Recorded crime in Scotland: 2016-2017

Statistics on crimes and offences recorded and cleared up by the police in Scotland, split by crime or offence group and by local authority.

Group 1 – Non-sexual Crimes of Violence

Group 1 – Non-sexual Crimes of Violence

Number of Non-sexual crimes of violence recorded in 2016-17:

Non-sexual crimes of violence account for 3% of all crimes recorded in Scotland in 2016-17. Between 2015-16 and 2016-17, the number of Non-sexual crimes of violence recorded by the police in Scotland increased by 6%, from 6,737 to 7,164.

Chart 6 below shows the number of Non-sexual crimes of violence from 1971 onwards. Levels of violent crime increased for a long period, before entering a downward trend in 2002-03, however there have been increases in the last two years.

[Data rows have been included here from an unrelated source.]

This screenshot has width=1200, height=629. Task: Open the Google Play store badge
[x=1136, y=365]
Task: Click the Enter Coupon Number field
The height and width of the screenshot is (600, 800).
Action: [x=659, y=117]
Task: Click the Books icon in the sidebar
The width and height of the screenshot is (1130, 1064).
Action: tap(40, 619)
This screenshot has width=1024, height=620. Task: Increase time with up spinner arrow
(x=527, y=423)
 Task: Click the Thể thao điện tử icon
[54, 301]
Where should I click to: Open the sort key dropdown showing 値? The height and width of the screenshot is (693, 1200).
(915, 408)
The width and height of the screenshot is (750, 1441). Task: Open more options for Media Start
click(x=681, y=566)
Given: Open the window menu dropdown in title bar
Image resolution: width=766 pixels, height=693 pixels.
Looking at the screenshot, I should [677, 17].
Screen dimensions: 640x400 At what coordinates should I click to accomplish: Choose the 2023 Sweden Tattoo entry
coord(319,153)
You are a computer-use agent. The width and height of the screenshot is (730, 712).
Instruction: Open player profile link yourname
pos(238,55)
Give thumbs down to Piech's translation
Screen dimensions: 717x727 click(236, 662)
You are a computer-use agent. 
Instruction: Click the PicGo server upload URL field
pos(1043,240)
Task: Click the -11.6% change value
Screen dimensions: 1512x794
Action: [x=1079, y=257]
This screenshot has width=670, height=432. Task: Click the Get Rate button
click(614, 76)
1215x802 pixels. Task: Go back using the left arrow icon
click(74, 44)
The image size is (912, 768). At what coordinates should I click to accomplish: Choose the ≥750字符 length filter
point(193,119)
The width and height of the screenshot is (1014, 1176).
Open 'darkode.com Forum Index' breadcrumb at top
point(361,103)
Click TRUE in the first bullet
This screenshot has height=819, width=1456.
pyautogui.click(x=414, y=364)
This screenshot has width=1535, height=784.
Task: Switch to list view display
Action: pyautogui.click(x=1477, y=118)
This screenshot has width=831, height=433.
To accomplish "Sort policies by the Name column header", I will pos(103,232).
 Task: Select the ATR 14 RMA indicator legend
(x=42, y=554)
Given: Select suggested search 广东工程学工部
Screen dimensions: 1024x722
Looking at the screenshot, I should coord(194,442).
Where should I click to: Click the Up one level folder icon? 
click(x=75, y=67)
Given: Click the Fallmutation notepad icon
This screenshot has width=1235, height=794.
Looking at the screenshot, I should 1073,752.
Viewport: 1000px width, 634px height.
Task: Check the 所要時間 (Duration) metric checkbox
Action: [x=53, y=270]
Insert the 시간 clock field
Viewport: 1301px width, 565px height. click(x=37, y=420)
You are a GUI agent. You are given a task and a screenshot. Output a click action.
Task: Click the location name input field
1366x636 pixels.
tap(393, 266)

Despite this the number of Non-sexual crimes of violence has decreased by 55% since 2002-03.

Chart 6: Non-sexual crimes of violence recorded by the police, 1971 1 to 1994 then 1995‑96 to 2016-17 ( Table 10)

Chart 6: Non-sexual crimes of violence recorded by the police, 1971 to 1994 then 1995‑96 to 2016-17

1. Crimes recorded for the present crime groups are not available prior to 1971.

In 2016-17, the national rate of recorded Non-sexual crimes of violence remained at 13 crimes per 10,000 population. This varied by local authority area, with the highest rate in Glasgow City (25 per 10,000 population), and the lowest in the Na h-Eileanan Siar, Orkney Islands and Shetland Islands (all 5 per 10,000 population) ( Table 13).

Chart 7 shows the four categories within Non-sexual crimes of violence over the last ten years, and gives an indication of the trend and scale of each category. In 2016-17, the volume of recorded crimes of Attempted murder and serious assault makes up 58% of all Non-sexual crimes of violence. Crimes of Robbery and Other violence each accounted for 20% of Non-sexual crimes of violence. Homicide etc. continues to contribute a very small proportion to the total.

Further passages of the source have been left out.